- [Exercise]: With pictures left out, only the lines from the one containing "基本的な手順・流れ (31, 1983)" through the end of the records should be reproduced exactly, please.
======
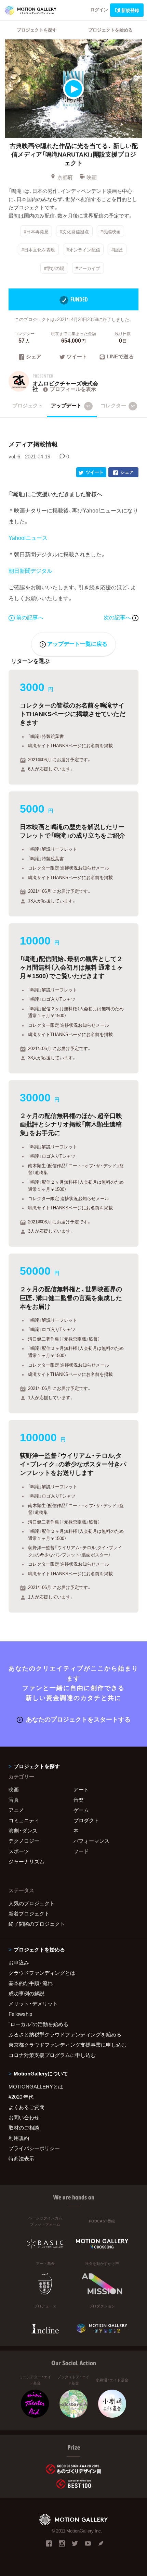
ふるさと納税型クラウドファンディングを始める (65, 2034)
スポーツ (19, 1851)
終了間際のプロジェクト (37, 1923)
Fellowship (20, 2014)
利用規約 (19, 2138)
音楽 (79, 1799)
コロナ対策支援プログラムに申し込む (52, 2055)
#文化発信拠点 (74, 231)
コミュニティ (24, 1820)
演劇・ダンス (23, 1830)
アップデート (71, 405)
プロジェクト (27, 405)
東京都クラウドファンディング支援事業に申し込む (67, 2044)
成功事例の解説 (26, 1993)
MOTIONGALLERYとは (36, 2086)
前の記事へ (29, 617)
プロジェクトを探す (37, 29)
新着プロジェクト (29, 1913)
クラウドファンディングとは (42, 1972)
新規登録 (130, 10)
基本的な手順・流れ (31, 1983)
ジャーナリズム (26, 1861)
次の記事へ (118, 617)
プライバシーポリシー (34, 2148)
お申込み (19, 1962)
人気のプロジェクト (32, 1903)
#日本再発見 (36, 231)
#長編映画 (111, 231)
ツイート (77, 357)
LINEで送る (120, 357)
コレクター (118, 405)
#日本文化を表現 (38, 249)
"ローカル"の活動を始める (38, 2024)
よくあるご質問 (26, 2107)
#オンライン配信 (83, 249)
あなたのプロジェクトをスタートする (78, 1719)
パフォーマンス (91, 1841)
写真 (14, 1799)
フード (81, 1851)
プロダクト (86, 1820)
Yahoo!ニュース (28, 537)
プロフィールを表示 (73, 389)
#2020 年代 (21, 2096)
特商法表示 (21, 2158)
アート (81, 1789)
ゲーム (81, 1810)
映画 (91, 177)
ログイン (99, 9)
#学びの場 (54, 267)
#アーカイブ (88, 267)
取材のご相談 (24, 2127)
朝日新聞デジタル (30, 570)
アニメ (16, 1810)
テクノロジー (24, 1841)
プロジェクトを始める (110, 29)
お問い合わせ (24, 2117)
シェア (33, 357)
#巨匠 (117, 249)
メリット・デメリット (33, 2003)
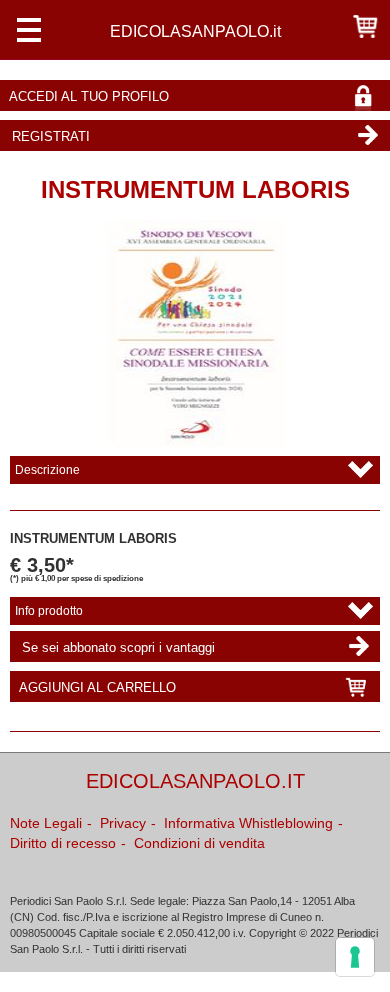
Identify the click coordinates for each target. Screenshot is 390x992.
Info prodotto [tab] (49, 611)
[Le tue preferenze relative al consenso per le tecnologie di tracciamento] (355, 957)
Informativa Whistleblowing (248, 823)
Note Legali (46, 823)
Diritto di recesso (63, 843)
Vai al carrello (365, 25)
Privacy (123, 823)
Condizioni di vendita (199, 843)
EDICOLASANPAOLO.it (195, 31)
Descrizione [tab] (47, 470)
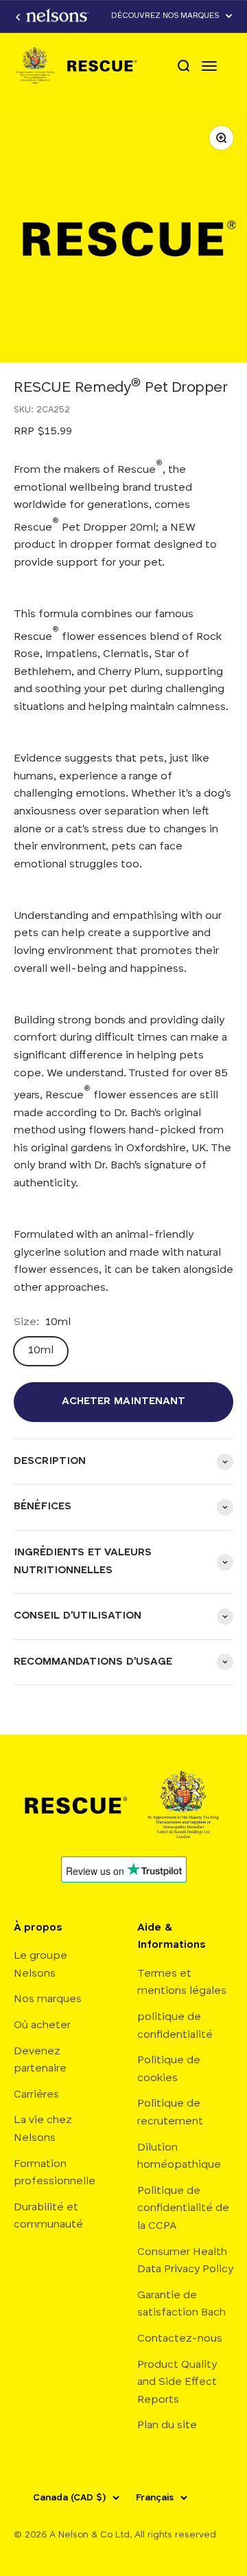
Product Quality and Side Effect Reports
======
- [Result of the exercise]:
基本的な手順・流れ (31, 1983)
ジャーナリズム (26, 1861)
次の記事へ (118, 617)
プライバシーポリシー (34, 2148)
お申込み (19, 1962)
人気のプロジェクト (32, 1903)
#日本再発見 (36, 231)
#長編映画 (111, 231)
ツイート (77, 357)
LINEで送る (120, 357)
コレクター (118, 405)
#日本文化を表現 (38, 249)
"ローカル"の活動を始める (38, 2024)
よくあるご質問 (26, 2107)
#オンライン配信 (83, 249)
あなたのプロジェクトをスタートする (78, 1719)
パフォーマンス (91, 1841)
写真 (14, 1799)
フード (81, 1851)
プロダクト (86, 1820)
Yahoo!ニュース (28, 537)
プロフィールを表示 (73, 389)
#2020 年代 (21, 2096)
特商法表示 (21, 2158)
アート (81, 1789)
ゲーム (81, 1810)
映画 (91, 177)
ログイン (99, 9)
#学びの場 (54, 267)
#アーカイブ (88, 267)
取材のご相談 (24, 2127)
朝日新聞デジタル (30, 570)
アニメ (16, 1810)
テクノロジー (24, 1841)
プロジェクトを始める (110, 29)
お問い合わせ (24, 2117)
シェア (33, 357)
#巨匠 (117, 249)
メリット・デメリット (33, 2003)
Identify the click coordinates for each target. Screenshot is 390x992.
Info prodotto [tab] (49, 611)
[Le tue preferenze relative al consenso per le tecnologie di tracciamento] (355, 957)
Informativa Whistleblowing (248, 823)
Note Legali (46, 823)
Diritto di recesso (63, 843)
Vai al carrello (365, 25)
Privacy (123, 823)
Condizioni di vendita (199, 843)
EDICOLASANPAOLO.it (195, 31)
Descrizione [tab] (47, 470)
Product Quality and Side Effect Reports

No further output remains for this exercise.